日本で一番多い名字は佐藤で、2番目が鈴木といわれています。しかし、「本当?」と思っている人も多いのではないでしょうか。東京の周辺に住んでいる人は違和感がないでしょうが、関西の人だと、一二を争うのは山本と田中だろう、と思っています。
交通が便利になって、東京からだと、離島や山中を除いてほとんどの所に日帰りできるようになりました。でも、日本は狭いようで、まだ地域差は残っています。そんな日本を名字や地名からみつめ直してみたいと思っています。
2022/06/28 10:31
26日の大河ドラマ「鎌倉殿の13人」で、「吾妻鏡」に書かれていた通り橋供養の帰りに落馬して源頼朝が亡くなった。
この橋は、稲毛重成が亡き妻の供養として相模川にかけたものである。稲毛重成の妻は北条時政の娘で、政子や義時の腹違いの妹。頼朝からみると妻の妹にあたり、身内として頼朝が供養に参列するのは当然のことだ。しかし、武士の棟梁である頼朝が、まさか落馬して亡くなるとは誰も思わなかっただろう。ドラマには落馬の原因をなにか盛り込むかとも思ったが、とくにそういう演出もみられなかった。
さて、この稲毛重成とは桓武平氏の出で秩父氏の一族。畠山重忠とは従兄弟同士である。武蔵国橘樹郡稲毛荘の下司(荘園の管理者)となって稲毛氏を称していた。この「稲毛」という地名は現在はなく、今の川崎市高津区・中原区一帯とみられている。
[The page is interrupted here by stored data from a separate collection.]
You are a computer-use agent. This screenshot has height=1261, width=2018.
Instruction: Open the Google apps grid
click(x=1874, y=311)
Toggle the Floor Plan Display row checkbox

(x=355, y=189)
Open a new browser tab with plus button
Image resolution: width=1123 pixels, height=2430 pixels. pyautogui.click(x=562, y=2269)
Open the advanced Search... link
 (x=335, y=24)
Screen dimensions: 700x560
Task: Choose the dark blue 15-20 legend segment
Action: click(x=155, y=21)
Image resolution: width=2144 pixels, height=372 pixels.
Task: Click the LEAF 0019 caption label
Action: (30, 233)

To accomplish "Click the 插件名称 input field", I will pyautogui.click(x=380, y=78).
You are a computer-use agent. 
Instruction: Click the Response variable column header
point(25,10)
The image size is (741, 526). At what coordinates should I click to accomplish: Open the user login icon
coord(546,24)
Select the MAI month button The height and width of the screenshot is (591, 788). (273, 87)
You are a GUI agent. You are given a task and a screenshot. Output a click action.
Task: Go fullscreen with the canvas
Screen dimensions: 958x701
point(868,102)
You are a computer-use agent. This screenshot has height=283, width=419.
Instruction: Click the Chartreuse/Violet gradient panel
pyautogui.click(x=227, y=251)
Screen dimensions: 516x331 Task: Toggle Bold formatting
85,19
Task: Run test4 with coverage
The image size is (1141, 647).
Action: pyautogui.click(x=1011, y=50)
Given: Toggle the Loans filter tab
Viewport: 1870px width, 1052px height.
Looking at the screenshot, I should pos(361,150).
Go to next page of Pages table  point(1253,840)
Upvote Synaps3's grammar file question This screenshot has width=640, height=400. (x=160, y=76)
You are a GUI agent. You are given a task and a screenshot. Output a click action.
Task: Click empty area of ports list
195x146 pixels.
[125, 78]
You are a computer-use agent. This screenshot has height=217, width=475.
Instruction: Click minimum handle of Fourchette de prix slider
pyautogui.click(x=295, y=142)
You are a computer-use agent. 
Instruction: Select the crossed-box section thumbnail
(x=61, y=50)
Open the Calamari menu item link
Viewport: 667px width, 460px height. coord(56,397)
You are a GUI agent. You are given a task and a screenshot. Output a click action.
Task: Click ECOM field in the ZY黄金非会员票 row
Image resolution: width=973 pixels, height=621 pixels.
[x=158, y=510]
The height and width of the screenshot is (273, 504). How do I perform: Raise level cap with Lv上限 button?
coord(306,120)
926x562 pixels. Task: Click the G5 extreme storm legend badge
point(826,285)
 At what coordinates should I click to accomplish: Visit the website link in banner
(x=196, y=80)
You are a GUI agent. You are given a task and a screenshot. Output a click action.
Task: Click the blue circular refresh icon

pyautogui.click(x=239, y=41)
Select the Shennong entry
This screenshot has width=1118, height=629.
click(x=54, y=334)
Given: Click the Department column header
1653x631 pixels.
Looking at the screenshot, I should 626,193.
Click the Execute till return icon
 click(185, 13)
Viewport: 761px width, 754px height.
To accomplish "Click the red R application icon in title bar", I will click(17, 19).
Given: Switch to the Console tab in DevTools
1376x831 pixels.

さて、このドラマの登場人物は次々と粛清されていくが、稲毛重成も例外ではなく、畠山重忠の乱後に三浦義村によって討たれることになる。川崎市高津区の枡形山から北に向かって降りていくと、広福寺という寺院がある。ここが重成の居館だったといい、墓地には重成の墓と伝わる五輪塔がある。